A futuristic bionic hand that enables amputees to regain their proprioception has been developed by scientists. The outcomes of the research, which have been reported in Science Robotics, are the result of robotics research over the past decade.

The next-generation bionic hand, produced by scientists from EPFL, the Sant’Anna School of Advanced Studies in Pisa, and the A. Gemelli University Polyclinic in Rome, allows amputees to recover a very slight, close-to-natural sense of touch. The researchers were able to reproduce the feeling of proprioception, which is the ability of the human brain to instantly and precisely sense the limbs’ position after and at the time of the movement even if it is dark or the eyes are closed.

Image credit: EPFL

The new device enables patients to take a thing on a table and to determine the shape, consistency, size, and position of an item without even looking at it. The prosthesis has been successfully tested on many patients and functions by exciting the nerves in the stump of the amputee. The nerves can subsequently offer sensory feedback to the patients in real time—just about like they act in a natural hand.

The findings have been reported in the journal Science Robotics. They are the result of scientific research over the past decade led by Silvestro Micera, a professor of bioengineering at EPFL and the Sant’Anna School of Advanced Studies, and Paolo Maria Rossini, director of neuroscience at the A. Gemelli University Polyclinic in Rome.

Sensory Feedback

Existing myoelectric prostheses enable amputees to recover voluntary motor control of their artificial limb by making use of residual muscle function in the forearm. However, due to the lack of any sensory feedback, patients have to strongly depend on visual signs. This can restrict them from the sense of feeling the artificial limb as part of their body and render it more artificial to use.

Recently, several research groups have managed to offer perceptible feedback in amputees, resulting in enhanced function and prosthesis embodiment. However, this most recent research has taken things to the next level.

Our study shows that sensory substitution based on intraneural stimulation can deliver both position feedback and tactile feedback simultaneously and in real time. The brain has no problem combining this information, and patients can process both types in real time with excellent results.

Silvestro Micera, Professor, Department of Bioengineering, EPFL

The flow of external information is re-established by intraneural stimulation using electric pulses sent by electrodes inserted directly into the amputee’s stump. After that, the patients should take up training to steadily learn how to decipher those pulses into proprioceptive and tactile sensations.

This method allowed two amputees to recover high proprioceptive acuity, with results equivalent to those obtained in healthy subjects.

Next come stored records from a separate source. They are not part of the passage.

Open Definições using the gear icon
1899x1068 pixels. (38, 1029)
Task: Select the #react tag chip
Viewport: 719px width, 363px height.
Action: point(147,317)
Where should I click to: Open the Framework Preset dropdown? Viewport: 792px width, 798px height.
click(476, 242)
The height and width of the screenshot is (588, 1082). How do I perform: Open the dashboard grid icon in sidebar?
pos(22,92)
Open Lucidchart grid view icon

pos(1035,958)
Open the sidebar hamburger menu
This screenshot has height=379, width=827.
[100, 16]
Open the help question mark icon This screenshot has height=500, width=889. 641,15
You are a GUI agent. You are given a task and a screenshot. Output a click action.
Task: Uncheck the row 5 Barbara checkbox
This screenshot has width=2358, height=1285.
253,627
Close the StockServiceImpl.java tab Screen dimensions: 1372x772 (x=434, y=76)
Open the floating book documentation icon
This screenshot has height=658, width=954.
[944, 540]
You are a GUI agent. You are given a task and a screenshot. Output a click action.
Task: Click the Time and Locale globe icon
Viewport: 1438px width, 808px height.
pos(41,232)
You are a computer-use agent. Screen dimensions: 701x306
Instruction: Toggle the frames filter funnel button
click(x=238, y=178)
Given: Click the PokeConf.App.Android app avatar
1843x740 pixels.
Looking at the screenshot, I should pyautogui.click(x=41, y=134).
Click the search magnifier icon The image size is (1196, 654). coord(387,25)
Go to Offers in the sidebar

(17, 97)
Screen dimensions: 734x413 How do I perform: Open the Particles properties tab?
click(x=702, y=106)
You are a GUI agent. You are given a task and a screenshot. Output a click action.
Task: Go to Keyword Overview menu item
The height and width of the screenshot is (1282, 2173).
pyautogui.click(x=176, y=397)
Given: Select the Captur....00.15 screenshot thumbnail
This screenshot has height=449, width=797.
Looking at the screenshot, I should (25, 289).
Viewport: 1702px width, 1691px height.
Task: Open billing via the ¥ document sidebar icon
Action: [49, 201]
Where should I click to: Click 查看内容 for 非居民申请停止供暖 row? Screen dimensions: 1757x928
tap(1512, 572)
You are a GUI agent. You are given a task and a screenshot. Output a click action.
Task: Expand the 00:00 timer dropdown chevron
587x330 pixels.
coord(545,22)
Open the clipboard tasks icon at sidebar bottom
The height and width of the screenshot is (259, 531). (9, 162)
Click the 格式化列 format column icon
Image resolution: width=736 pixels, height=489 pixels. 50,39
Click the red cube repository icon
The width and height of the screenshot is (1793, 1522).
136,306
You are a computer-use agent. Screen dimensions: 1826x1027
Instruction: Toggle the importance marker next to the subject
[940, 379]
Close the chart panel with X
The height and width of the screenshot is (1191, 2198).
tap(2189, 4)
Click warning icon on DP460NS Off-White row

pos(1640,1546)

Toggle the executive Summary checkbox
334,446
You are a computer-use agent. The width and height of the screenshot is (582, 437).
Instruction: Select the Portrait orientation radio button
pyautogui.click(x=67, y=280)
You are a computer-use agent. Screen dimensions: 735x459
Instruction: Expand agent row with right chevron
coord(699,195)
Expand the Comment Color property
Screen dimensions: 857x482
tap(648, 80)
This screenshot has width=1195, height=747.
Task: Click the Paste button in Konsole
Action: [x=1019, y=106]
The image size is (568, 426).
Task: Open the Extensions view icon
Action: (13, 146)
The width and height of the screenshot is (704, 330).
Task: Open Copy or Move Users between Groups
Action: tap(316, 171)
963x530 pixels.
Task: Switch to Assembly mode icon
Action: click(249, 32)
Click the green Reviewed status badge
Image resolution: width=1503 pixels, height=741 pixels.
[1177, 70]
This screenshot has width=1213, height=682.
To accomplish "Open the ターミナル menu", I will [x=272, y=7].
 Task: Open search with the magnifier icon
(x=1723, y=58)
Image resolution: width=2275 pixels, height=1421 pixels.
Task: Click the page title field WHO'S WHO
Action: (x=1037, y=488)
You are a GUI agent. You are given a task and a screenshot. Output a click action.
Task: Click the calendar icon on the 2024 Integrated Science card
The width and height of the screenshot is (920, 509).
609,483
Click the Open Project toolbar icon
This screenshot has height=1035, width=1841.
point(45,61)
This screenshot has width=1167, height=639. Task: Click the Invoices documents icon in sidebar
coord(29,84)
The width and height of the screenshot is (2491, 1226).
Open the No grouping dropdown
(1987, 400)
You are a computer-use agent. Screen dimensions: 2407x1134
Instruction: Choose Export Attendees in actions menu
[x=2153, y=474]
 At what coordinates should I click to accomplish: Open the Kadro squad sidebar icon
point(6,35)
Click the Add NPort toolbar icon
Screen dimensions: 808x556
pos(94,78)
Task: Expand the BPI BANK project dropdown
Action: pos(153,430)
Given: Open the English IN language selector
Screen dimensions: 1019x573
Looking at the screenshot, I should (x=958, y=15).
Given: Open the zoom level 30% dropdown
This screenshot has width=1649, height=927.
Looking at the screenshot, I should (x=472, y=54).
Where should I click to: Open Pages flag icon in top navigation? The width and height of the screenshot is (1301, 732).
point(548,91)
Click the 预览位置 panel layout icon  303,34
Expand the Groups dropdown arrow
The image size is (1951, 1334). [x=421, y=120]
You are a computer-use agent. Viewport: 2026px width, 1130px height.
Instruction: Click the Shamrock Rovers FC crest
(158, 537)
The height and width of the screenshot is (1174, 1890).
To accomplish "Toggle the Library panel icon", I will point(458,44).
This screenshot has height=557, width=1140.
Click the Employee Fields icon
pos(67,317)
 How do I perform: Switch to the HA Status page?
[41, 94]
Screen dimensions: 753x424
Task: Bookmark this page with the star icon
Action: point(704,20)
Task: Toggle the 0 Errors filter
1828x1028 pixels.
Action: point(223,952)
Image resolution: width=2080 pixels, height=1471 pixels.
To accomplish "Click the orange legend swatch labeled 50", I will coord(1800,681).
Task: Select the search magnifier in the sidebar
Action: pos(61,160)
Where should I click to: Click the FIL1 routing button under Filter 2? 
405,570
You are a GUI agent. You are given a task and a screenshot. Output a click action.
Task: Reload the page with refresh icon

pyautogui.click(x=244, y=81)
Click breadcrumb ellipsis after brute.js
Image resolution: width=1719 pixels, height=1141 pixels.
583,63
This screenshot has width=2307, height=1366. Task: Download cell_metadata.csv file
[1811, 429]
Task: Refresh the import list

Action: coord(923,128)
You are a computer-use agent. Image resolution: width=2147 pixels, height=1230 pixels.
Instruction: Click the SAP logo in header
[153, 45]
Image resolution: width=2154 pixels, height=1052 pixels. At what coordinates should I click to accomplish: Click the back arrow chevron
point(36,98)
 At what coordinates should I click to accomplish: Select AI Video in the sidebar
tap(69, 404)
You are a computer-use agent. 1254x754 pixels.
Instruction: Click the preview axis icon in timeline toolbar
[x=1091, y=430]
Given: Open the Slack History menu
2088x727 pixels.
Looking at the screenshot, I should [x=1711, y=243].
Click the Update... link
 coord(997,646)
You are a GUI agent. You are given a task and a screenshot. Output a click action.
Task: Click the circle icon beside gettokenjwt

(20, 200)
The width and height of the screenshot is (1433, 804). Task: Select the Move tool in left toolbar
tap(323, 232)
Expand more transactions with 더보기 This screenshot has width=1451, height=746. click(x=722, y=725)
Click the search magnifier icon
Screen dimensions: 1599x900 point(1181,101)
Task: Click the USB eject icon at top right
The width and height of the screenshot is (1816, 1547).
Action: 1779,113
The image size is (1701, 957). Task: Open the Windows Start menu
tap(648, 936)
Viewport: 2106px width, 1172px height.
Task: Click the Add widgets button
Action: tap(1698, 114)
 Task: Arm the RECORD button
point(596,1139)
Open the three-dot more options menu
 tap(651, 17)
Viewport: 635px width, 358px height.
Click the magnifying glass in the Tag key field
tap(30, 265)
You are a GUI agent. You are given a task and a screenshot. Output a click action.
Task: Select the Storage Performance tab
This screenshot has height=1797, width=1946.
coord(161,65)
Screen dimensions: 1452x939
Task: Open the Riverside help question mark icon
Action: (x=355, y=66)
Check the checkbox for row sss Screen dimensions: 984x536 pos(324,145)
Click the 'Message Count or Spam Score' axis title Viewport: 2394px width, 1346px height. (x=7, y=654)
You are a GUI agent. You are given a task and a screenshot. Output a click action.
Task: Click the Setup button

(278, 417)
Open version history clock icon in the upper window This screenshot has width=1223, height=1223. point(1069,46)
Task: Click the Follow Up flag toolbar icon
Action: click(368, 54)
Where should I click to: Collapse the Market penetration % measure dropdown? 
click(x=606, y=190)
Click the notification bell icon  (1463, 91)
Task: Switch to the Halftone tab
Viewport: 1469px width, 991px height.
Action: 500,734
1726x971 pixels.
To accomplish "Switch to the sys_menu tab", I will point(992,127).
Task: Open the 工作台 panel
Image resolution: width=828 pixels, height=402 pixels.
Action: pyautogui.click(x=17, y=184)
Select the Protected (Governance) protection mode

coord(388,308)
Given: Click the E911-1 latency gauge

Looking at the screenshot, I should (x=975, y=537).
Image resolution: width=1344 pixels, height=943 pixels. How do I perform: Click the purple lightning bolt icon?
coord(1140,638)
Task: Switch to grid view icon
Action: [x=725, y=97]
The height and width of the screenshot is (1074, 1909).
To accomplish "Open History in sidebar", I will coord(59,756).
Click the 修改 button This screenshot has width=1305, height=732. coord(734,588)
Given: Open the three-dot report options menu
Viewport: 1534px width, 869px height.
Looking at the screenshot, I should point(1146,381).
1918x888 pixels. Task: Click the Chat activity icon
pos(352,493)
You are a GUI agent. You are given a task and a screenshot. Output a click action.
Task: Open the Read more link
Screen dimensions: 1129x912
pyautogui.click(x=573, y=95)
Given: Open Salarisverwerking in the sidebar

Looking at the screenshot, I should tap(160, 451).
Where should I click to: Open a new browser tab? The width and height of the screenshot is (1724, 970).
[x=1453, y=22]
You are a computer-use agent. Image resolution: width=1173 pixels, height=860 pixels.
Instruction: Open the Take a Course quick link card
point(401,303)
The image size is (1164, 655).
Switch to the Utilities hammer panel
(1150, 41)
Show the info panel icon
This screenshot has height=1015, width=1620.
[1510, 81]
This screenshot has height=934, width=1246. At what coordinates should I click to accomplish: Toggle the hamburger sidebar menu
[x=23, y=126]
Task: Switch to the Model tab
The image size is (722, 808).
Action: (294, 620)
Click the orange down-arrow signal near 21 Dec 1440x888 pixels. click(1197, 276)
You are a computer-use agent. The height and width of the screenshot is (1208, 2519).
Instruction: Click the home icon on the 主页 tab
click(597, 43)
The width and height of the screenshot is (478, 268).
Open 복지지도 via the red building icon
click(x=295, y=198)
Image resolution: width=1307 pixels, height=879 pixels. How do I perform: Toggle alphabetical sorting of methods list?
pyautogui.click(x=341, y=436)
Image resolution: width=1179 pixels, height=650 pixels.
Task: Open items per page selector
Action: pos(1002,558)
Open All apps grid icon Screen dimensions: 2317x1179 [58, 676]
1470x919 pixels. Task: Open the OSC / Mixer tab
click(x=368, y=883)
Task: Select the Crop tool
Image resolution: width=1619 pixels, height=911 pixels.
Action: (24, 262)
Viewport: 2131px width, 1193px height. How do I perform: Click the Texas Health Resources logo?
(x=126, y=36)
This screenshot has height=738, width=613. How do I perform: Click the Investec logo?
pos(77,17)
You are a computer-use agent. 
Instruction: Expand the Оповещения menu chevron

Since the position information and tactile feedback were provided simultaneously, the two amputees could determine the size and shape of four objects with a high level of accuracy of 75.5%.

These results show that amputees can effectively process tactile and position information received simultaneously via intraneural stimulation.

Edoardo D’Anna, Lead Author and Researcher, EPFL

The European Commission, the Swiss National Centre of Competence in Research (NCCR Robotics), and the Bertarelli Foundation funded this study.